Africa-focused oil producer Tullow Oil said yesterday that it would have to lower its production outlook due to a technical fault that has forced a longer-than-planned shut-down at its Jubilee oil field off Ghana. The shares rose, however, as crude oil prices advanced.
A damaged turret means a maintenance shutdown will take another two weeks and production flows will take even more time to ramp-up, Tullow said.
“Tullow’s production guidance will be re-issued once the new operating arrangements have stabilised,” it said.
Analysts at Stifel estimate the two-week production cut would reduce full-year output by around 1,000-1,500 barrels per day net to Tullow, meaning an impact of more than $10m (€8.77m) on operating cashflow.

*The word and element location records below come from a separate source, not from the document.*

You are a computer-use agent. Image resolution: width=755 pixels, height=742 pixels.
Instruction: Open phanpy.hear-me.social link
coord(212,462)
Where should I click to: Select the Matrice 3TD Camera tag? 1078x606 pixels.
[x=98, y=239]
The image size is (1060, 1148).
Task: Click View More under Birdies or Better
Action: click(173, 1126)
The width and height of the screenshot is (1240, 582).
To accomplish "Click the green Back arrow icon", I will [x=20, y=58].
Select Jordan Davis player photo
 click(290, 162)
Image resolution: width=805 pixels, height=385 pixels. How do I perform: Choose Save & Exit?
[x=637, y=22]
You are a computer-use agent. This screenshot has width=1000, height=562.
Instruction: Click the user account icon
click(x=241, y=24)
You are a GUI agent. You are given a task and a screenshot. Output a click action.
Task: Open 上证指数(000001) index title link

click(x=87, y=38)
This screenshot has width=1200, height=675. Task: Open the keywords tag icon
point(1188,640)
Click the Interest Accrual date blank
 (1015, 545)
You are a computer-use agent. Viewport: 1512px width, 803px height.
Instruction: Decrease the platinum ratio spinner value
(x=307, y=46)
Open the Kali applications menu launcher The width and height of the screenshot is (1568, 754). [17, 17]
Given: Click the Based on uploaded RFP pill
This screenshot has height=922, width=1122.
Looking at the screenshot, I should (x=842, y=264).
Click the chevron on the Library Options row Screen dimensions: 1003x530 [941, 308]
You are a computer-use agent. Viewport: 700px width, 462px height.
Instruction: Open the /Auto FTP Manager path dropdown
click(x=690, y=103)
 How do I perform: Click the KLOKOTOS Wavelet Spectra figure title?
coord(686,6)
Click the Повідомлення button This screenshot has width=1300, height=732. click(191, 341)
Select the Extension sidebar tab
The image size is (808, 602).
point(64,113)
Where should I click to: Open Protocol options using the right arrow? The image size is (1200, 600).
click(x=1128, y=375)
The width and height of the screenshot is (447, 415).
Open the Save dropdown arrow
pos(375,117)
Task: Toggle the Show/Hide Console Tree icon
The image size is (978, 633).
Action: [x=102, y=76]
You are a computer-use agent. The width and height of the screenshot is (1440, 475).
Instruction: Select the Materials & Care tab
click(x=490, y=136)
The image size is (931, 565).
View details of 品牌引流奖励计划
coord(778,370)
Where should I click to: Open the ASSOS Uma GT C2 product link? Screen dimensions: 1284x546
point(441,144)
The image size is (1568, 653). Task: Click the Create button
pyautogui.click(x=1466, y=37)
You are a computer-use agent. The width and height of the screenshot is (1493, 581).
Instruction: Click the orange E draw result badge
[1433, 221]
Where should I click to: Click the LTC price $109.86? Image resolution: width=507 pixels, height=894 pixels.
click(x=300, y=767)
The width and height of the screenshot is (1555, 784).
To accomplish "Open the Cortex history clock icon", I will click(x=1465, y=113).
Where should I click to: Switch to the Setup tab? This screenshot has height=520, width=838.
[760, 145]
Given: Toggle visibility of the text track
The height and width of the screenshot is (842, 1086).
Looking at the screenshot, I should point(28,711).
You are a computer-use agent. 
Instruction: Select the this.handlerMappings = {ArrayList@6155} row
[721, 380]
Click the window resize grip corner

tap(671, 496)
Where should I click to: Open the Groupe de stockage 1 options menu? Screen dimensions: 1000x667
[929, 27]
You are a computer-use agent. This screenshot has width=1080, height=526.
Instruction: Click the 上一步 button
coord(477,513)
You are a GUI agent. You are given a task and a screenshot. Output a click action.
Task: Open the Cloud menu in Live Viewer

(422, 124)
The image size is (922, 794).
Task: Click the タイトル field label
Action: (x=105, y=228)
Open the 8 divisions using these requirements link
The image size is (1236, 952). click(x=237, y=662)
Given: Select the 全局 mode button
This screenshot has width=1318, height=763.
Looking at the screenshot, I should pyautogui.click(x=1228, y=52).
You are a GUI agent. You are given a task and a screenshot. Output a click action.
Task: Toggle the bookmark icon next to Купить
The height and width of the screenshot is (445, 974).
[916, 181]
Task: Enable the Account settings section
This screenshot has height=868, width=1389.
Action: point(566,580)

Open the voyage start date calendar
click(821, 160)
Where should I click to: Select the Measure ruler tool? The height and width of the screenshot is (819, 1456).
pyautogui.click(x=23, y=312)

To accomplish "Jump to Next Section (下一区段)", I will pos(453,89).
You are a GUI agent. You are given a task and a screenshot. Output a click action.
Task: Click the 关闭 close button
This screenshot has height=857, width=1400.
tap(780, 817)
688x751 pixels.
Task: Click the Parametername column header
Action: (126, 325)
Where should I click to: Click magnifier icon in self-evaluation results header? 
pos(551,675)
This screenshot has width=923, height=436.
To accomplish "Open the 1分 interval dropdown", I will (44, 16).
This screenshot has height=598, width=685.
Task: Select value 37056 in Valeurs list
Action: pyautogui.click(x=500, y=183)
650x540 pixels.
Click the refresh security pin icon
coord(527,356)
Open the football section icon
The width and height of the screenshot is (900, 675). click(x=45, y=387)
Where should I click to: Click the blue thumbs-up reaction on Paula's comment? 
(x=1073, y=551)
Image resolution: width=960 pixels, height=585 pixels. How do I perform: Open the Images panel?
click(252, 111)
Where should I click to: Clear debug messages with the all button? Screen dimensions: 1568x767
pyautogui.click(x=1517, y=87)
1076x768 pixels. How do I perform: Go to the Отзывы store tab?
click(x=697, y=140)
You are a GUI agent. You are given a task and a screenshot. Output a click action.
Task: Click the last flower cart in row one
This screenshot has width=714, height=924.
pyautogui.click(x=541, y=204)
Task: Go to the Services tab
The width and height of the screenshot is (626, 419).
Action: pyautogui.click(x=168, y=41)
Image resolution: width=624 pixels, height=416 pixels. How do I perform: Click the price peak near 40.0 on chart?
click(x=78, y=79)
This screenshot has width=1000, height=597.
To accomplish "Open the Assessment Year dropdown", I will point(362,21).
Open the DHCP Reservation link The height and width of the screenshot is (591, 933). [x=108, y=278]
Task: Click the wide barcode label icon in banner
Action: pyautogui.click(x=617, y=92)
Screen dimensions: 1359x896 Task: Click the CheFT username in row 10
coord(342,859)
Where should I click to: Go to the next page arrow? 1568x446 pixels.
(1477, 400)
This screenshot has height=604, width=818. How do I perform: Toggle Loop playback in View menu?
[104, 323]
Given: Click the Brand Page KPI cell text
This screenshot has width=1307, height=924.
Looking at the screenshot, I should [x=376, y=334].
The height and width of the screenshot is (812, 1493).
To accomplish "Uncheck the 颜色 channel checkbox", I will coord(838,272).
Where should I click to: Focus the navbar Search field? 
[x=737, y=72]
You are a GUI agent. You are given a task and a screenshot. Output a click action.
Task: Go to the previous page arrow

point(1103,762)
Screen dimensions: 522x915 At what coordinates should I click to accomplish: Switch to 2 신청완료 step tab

Tullow said the issue would not have a material impact on its revenue nor on its Ten oilfields, due to start operating this summer.
The company said it was now using a 250,000-barrel shuttle tanker and a 1m-barrel storage tanker to assure safe production.
Shares in Tullow nonetheless erased an early decline, to rise over 1.5% in London, as the wider market for oil stocks rose.
Oil prices rose yesterday, lifted by hopes that a punishing global excess of crude oil could be nearing a tipping point and firm economic indicators from the US and Germany that cast a positive light on growth in fuel demand.
Declines in US shale oil output and optimism over a proposed freeze in oil production, to be discussed by producers at a meeting in Doha next week, in particular helped to boost prices.
Brent futures were $1.85 higher at $41.28 at one stage, and were on track for a weekly gain of more than 6.5%.